(Reuters) - Barclays Plc (BARC.L), the first bank to settle with authorities over alleged manipulation of the Libor interest rate, on Monday won the dismissal of a U.S. lawsuit by shareholders who claimed they lost money because of the British bank’s activity.
U.S. District Judge Shira Scheindlin in Manhattan said investors who owned Barclays’ American depositary shares did not show that Barclays and other defendants, including former Chief Executives John Varley and Bob Diamond, misled them about Libor or took too long to reveal potential liabilities.
She also said the investors failed to show that alleged Libor manipulation between August 2007 and January 2009 caused them to lose money through June 2012, when Barclays reached a $453 million settlement with U.S. and European regulators.
“The notion that the market would fail to digest three years of non-fraudulent submission rates and other more detailed financial information, and would instead leave intact artificial inflation as a result of fraudulent submission rates during the financial crisis is implausible,” Scheindlin wrote.
The lawsuit had sought class-action status, and been brought on behalf of ADS purchasers between July 2007 and June 2012.
It was led by the Carpenters Pension Trust Fund of St. Louis in Missouri, and the St. Clair Shores Police & Fire Retirement System in Michigan.

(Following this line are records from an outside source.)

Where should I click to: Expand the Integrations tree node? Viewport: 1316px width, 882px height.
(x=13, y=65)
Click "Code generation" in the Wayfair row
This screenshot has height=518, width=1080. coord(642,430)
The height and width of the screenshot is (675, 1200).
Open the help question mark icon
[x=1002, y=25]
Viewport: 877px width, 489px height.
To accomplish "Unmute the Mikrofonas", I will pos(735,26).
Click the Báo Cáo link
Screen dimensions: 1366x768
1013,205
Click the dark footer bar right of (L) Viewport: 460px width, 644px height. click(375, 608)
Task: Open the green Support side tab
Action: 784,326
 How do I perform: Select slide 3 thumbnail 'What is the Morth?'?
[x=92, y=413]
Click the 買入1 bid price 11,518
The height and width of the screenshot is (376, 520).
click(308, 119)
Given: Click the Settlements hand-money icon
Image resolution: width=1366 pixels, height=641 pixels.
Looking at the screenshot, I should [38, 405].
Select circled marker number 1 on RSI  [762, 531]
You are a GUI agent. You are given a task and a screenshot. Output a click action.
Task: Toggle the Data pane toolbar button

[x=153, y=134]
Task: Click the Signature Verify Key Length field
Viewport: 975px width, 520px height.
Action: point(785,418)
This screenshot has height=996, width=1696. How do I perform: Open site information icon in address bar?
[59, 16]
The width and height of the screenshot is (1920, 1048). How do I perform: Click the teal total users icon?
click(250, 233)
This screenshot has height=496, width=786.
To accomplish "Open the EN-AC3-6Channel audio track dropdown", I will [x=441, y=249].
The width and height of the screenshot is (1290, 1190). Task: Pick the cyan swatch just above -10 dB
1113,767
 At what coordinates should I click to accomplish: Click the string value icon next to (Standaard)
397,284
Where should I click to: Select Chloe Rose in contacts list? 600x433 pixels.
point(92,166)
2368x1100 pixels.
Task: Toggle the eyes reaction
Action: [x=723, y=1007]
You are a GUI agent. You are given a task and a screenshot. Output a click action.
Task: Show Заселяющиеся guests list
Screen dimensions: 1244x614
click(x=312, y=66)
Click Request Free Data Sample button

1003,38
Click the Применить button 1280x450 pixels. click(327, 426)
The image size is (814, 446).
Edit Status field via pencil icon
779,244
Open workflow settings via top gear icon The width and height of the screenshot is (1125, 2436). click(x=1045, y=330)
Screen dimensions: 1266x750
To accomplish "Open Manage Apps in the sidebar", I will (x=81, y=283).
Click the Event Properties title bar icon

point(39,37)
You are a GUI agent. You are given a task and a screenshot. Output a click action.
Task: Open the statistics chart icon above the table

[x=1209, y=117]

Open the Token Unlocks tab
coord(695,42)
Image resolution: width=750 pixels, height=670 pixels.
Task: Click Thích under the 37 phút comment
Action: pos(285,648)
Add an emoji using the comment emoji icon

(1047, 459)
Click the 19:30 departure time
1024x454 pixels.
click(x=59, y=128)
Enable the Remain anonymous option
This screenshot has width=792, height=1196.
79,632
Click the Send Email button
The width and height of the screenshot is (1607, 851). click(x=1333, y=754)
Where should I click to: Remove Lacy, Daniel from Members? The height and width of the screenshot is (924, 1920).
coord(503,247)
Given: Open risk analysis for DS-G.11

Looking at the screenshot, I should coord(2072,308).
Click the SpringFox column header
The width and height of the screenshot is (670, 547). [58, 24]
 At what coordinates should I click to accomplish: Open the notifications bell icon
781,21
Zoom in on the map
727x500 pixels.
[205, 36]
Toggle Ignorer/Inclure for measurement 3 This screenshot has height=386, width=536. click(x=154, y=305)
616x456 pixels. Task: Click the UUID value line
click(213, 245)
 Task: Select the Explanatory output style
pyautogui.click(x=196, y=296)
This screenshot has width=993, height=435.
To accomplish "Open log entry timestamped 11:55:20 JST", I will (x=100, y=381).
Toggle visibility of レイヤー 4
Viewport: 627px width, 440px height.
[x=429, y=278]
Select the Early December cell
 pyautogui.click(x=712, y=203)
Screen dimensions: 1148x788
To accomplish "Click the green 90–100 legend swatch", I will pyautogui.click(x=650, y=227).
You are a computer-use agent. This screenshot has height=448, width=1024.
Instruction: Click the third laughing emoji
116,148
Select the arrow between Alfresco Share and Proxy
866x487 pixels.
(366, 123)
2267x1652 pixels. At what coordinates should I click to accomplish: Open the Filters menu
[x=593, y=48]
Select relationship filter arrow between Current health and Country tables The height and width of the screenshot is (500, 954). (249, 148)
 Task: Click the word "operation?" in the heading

Scheindlin said the plaintiffs will not get a chance to amend their lawsuit, having failed to address previously identified deficiencies in their second amended complaint.
David Rosenfeld, a lawyer for the plaintiffs, did not immediately respond to a request for comment. Barclays spokesman Brandon Ashcraft declined to comment.
Libor, or the London interbank offered rate, underpins hundreds of trillions of dollars of transactions, and is used to set interest rates on credit cards, student loans and mortgages.
U.S. and European regulators are still probing whether banks artificially depressed Libor during the financial crisis to appear healthier.
UBS AG UBSN.VX agreed in December to pay $1.5 billion and Royal Bank of Scotland Group Plc (RBS.L) agreed in February to pay $612 million to settle with authorities over Libor.
The Barclays lawsuit is separate from U.S. litigation by bondholders and others over Libor manipulation against 16 banks, including Bank of America Corp (BAC.N), Citigroup Inc (C.N), Credit Suisse Group AG CSGN.VX, Deutsche Bank AG (DBKGn.DE), HSBC Holdings Plc (HSBA.L) and JPMorgan Chase & Co (JPM.N).
Scheindlin’s colleague Naomi Reice Buchwald in March dismissed what she called a “substantial portion” of that case, including federal antitrust claims.
The case is Gusinsky et al v. Barclays Plc et al, U.S. District Court, Southern District of New York, No. 12-05329.